> **Exercise brief**: Give the records below as a numbered list, with blank lines left out. Leave the pictures out of your answer.

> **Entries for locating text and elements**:

--- --- ---

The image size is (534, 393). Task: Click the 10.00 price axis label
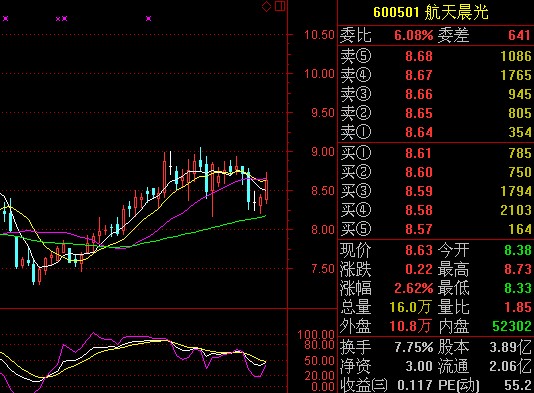click(x=319, y=74)
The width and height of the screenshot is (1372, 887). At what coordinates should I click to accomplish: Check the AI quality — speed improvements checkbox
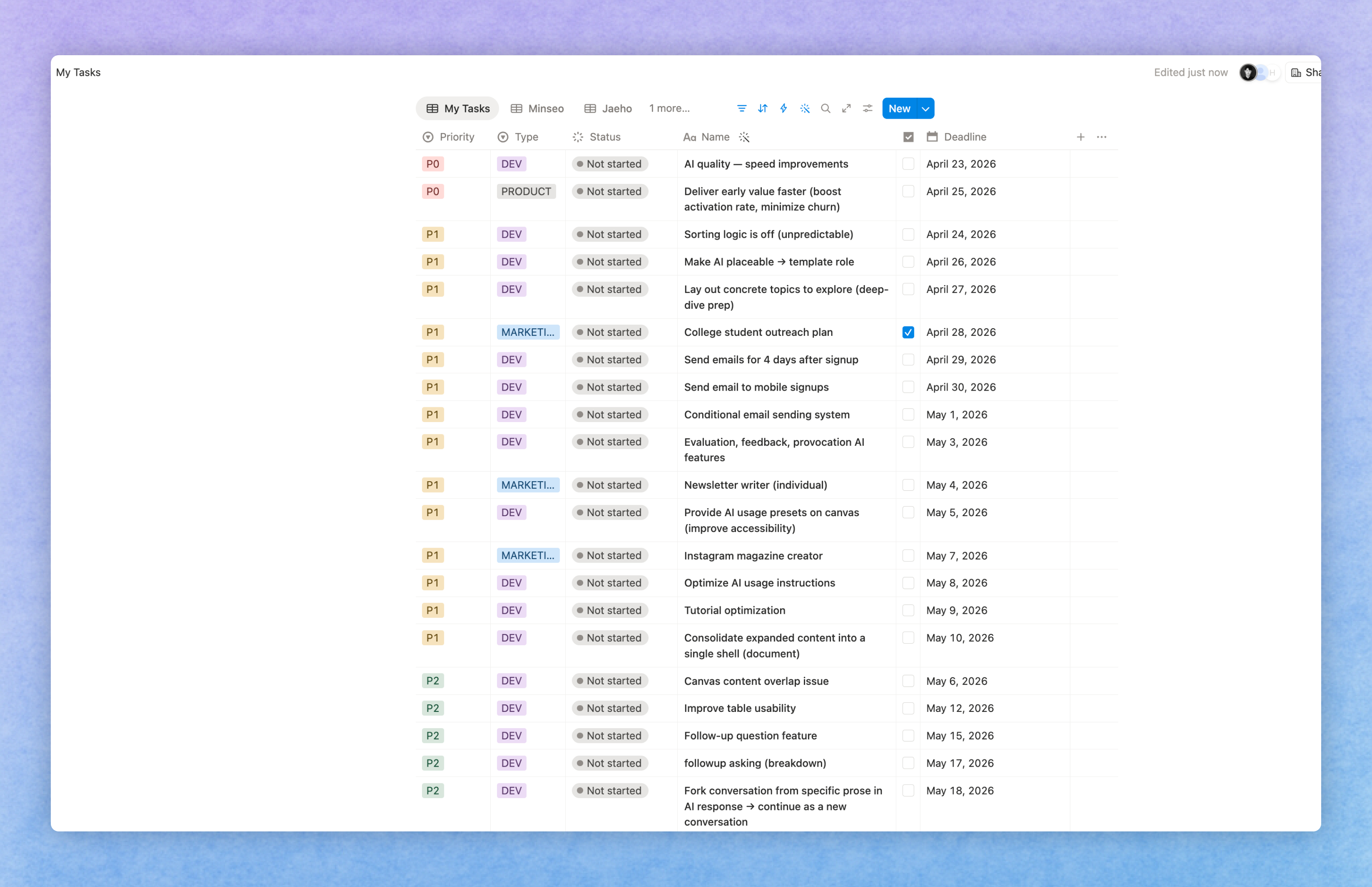pos(908,164)
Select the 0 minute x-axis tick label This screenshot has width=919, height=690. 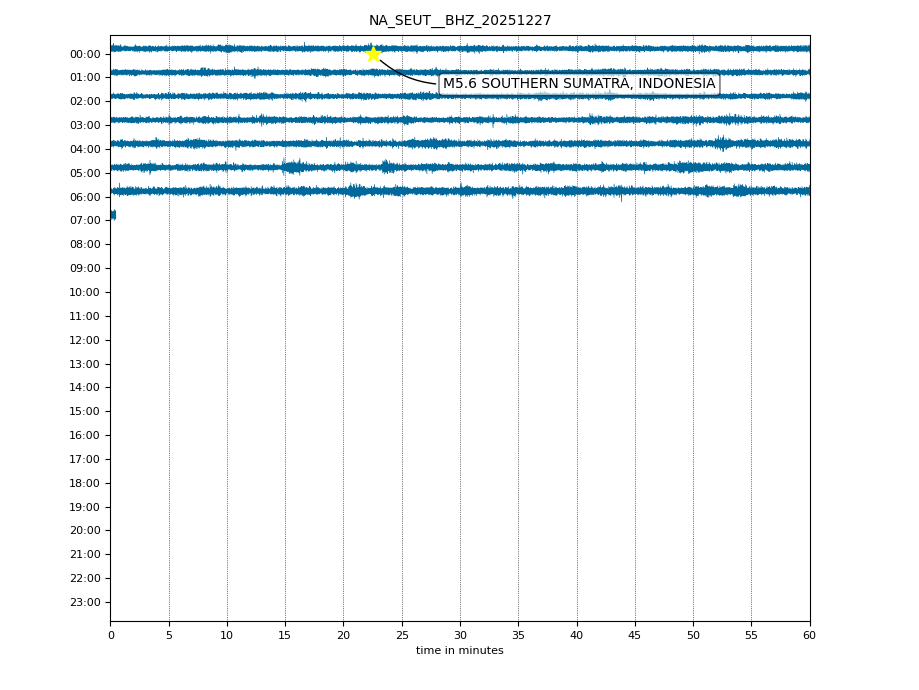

--- --- ---

> **Reply to the exercise**:
1. The image size is (534, 393). Task: Click the 10.00 price axis label
2. click(x=319, y=74)
3. The width and height of the screenshot is (1372, 887). At what coordinates should I click to accomplish: Check the AI quality — speed improvements checkbox
4. pos(908,164)
5. Select the 0 minute x-axis tick label This screenshot has width=919, height=690. 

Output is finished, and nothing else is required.